Saturday, 4th February 2012

Legal threat to council

BRIDGNORTH Town Council could be taken to court by one of its former members after equipment taking down Christmas street lighting damaged her historic Low Town home.

Kate Dixon claimed during the public session at Tuesday’s meeting that the council was at fault for not shutting the street. Contractors from the south of England, engaged by the council, were using a cherry picker last month in St John’s Street when the 16th century half-timbered listed building  was damaged.

“It happened on a Saturday lunchtime, which was out of the contractual time and they were working on a pavement three metres wide,” she claimed. “The town council are at fault and were negligent in not closing the street,” she alleged.

“I am just thankful the damage was to property and not to people. There is a constant flow of traffic, which includes at least four buses every hour, and heavy goods vehicles.”
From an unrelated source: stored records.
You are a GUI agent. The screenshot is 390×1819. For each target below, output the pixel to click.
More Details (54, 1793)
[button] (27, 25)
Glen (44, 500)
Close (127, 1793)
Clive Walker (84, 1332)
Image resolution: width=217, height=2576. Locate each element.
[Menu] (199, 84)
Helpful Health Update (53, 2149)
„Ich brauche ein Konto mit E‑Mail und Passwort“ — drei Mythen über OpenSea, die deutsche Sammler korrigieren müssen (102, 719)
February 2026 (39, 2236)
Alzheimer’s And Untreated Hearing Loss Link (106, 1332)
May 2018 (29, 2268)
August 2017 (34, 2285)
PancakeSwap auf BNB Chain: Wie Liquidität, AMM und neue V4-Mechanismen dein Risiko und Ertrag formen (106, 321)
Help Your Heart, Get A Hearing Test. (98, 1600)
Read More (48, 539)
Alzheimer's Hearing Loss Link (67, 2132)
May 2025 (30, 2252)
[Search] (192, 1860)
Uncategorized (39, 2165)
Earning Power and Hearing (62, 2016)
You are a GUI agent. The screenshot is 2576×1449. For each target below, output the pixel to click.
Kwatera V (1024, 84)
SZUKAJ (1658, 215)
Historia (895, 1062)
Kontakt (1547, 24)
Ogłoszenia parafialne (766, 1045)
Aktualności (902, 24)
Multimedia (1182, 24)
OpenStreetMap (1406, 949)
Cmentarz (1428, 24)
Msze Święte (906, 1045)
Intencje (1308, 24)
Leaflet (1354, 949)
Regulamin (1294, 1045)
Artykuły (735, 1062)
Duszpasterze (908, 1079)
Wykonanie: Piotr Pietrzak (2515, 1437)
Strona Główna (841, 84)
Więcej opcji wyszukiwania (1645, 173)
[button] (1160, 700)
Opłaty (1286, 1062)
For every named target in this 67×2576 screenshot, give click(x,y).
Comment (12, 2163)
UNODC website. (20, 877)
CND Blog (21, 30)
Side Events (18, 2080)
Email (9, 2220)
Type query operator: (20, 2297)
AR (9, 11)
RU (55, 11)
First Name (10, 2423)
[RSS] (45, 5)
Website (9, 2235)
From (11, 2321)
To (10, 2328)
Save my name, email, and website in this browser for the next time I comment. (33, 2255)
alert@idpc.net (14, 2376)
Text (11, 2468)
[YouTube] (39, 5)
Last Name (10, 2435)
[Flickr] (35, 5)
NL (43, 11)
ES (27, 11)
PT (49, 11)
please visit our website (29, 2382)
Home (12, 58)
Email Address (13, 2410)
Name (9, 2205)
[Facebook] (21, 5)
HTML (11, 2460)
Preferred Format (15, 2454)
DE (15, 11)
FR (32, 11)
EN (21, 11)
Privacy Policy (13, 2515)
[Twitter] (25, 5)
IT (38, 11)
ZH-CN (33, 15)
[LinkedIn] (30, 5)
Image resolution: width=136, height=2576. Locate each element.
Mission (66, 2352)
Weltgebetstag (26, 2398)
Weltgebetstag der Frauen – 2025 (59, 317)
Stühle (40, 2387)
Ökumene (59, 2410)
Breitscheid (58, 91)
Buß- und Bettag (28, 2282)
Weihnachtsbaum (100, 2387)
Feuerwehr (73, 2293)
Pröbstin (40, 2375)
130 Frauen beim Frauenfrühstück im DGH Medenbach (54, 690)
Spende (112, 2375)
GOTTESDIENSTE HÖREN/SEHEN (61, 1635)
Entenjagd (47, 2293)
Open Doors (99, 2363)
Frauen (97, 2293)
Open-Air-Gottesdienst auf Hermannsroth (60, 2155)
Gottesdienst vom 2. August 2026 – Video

After the meeting Mrs Dixon’s husband, John, said that the house had been built in about 1560. He said the rendering and pavement had been damaged to the tune of about £750.

Mrs Dixon added: “With the opening of a doorway from Marks & Spencer on to St John’s Street, the post office, children walking to and from school, elderly residents walking to the bus stop at the junction of Mill Street and pedestrian traffic in general, it is also very busy with foot traffic. If the matter is not settled by the council’s insurers I will go to court.”

She questioned why the town council did not identify the “severe risk” to pedestrians, vehicles and property when the contract was drawn up. “I believe that the contractors who carried out the work were not local and therefore not familiar with the extent of movement, both vehicular and pedestrian, in St John’s Street, so I therefore consider that it should have been the responsibility of the town council to have advised them of the dangers of working at this location without closing the road,” she said.

Locum town clerk John Ward told the meeting that he would be answering Mrs Dixon’s questions as the claim for public liability was a matter for the  council’s insurers.